STEM (Science, Technology, Engineering & Math) is a hot topic in the education world. It seems everywhere you go STEM is definitely in! But STEM goes beyond computers and tablet apps. High quality STEM experiences develop critical thinking skills, increase science literacy, and enable our life long learners. By increasing exposure to science attitude and engagement, we can have a positive & lasting impact on the youth in our programs. Luckily our programs can be the key to raising the quality of STEM experiences.
High quality, well-facilitated STEM activities encourage youth to be curious, ask questions, and make connections with the world around them; essential skills for success in life. This ties into Wonders goal of elevating the quality of our social emotional learning this year. That is why we are campaigning to raise $9,000 by December 31, 2016 to help us meet our goal and increase STEM and technology in our programs!
Whether introducing these concepts in our early learning programs or building on the knowledge of our school age children, Wonders teachers are enthusiastic about the possibility of expanding this area of the curriculum. Here are ways that we are already teaching science, technology, engineering and math concepts.
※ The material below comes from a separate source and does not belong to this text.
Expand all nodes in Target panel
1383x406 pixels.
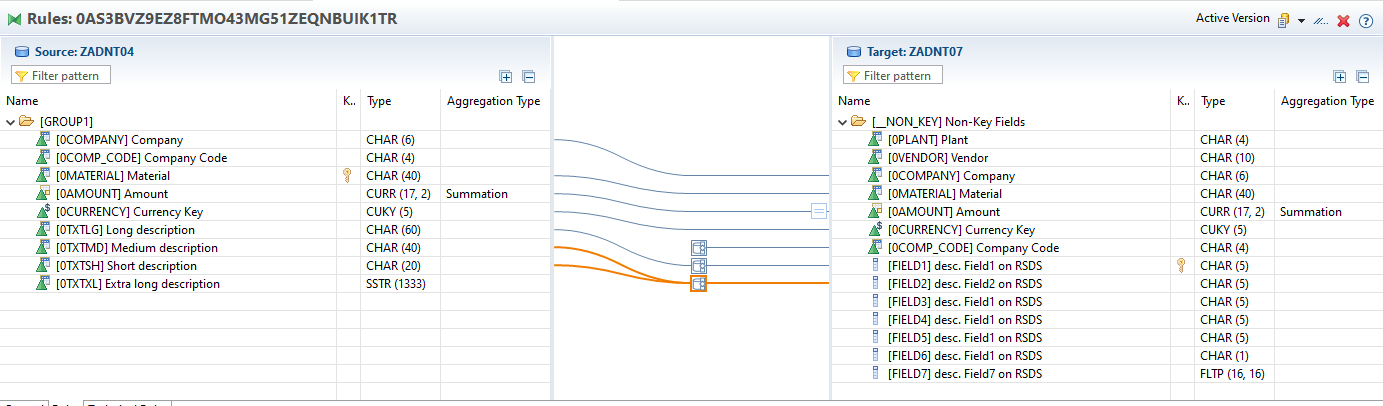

The Disappearing Candy Cane
Our dissolving candy mystery is a great visual science experiment which you can also add some math too! The kids got an opportunity to help with set up, describe what they saw and smelled, and try to figure out why the candy canes dissolve.
Lights! Camera! Action!
Our kids love to transform into directors, producers and performers of their very own productions. By engaging their creativity they also use video editing software to create their masterpieces.
Scientific Methods with our Youngest Learners
Did you know that even babies are able to follow scientific methods? It’s actually an everyday occurrence as they observe, hypothesize, experiment, analyze and reproduce positive results. By using pattern blocks to work on recognizing, extending, and creating patterns of two or more elements children are expanding their geometry concepts.